**About this task:** Would you copy exactly the lines in the data below from the one that has "Viewport: 724px width, 499px" through the one that has "Task: Click the cyan", dropping any pictures?

**Given records:**
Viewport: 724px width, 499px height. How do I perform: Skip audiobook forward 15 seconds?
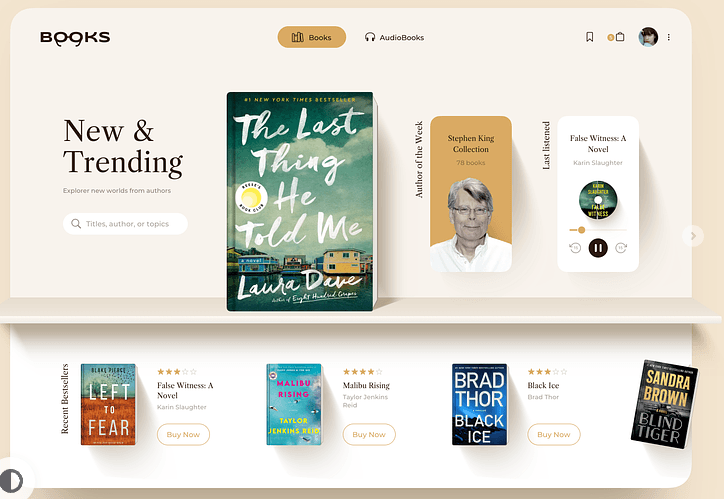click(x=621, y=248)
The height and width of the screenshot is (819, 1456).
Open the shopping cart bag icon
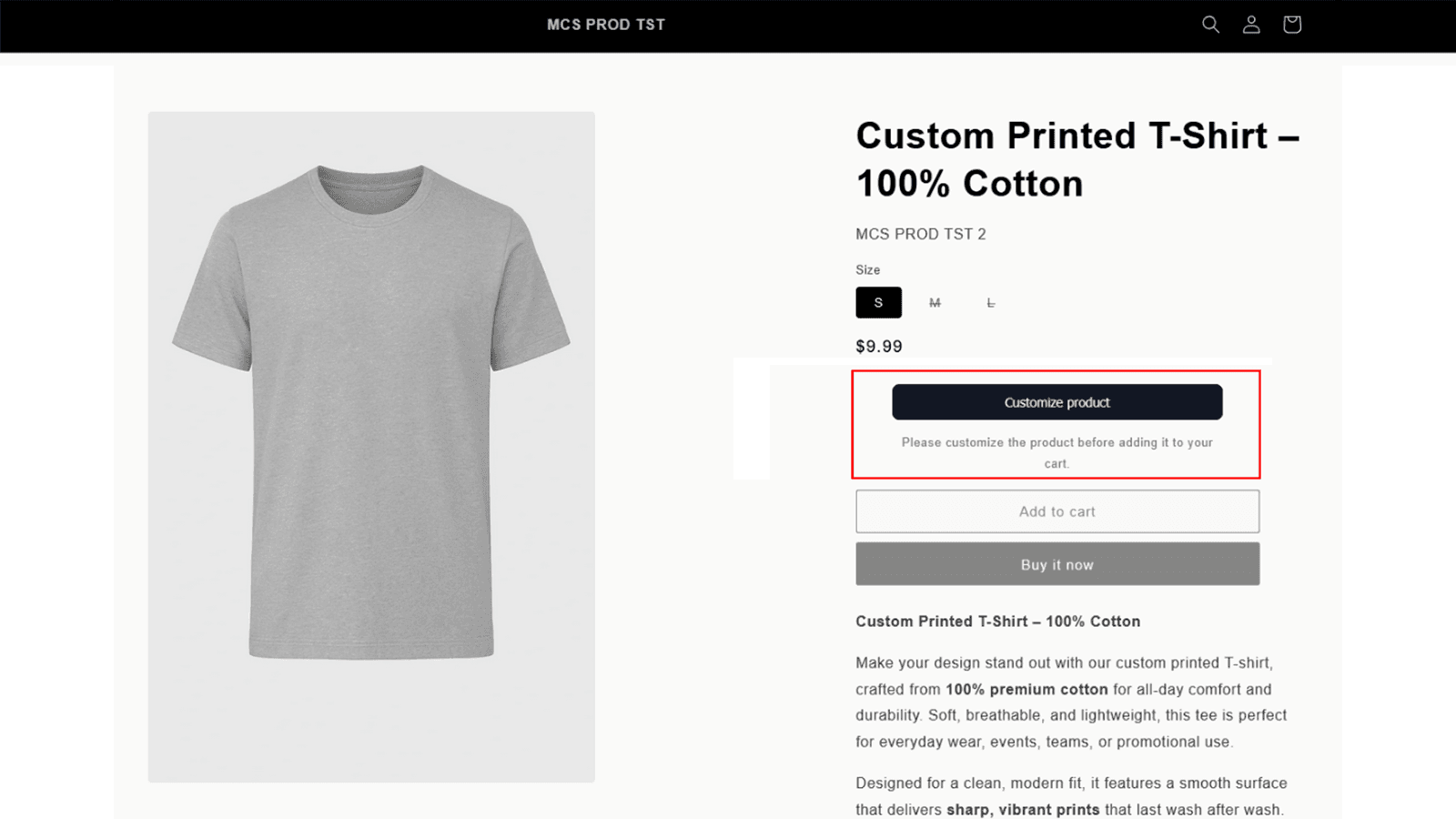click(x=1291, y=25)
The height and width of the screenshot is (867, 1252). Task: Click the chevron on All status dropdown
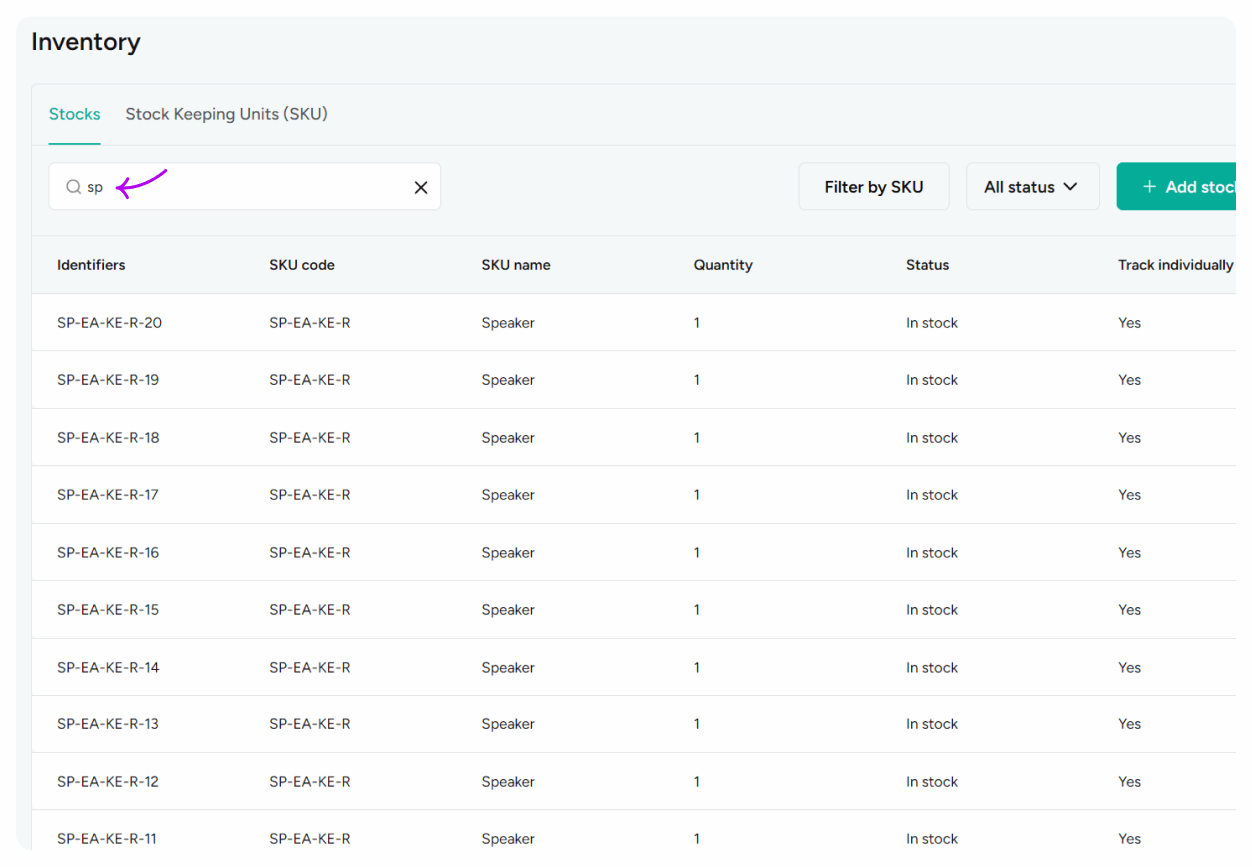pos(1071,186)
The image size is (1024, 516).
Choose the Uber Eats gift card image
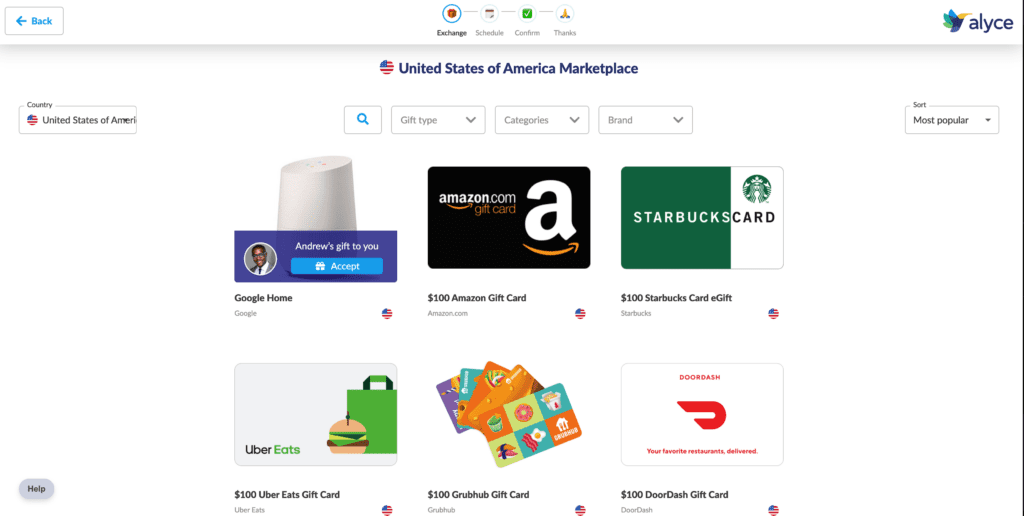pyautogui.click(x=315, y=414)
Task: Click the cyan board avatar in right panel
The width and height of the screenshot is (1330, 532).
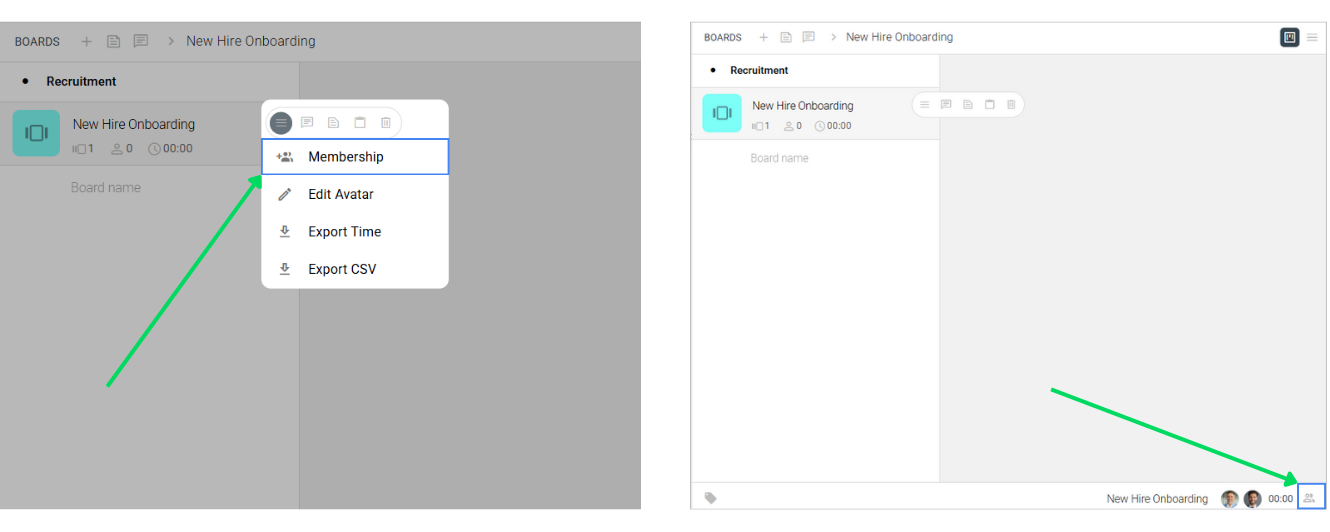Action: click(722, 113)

---

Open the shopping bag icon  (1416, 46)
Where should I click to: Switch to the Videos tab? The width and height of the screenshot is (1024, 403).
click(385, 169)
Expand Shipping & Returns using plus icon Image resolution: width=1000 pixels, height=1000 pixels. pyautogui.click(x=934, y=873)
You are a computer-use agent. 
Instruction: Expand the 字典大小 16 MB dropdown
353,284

**Exercise answer:**
Viewport: 724px width, 499px height. How do I perform: Skip audiobook forward 15 seconds?
click(x=621, y=248)
The height and width of the screenshot is (819, 1456).
Open the shopping cart bag icon
click(x=1291, y=25)
The height and width of the screenshot is (867, 1252). Task: Click the chevron on All status dropdown
pos(1071,186)
The image size is (1024, 516).
Choose the Uber Eats gift card image
pyautogui.click(x=315, y=414)
Task: Click the cyan board avatar in right panel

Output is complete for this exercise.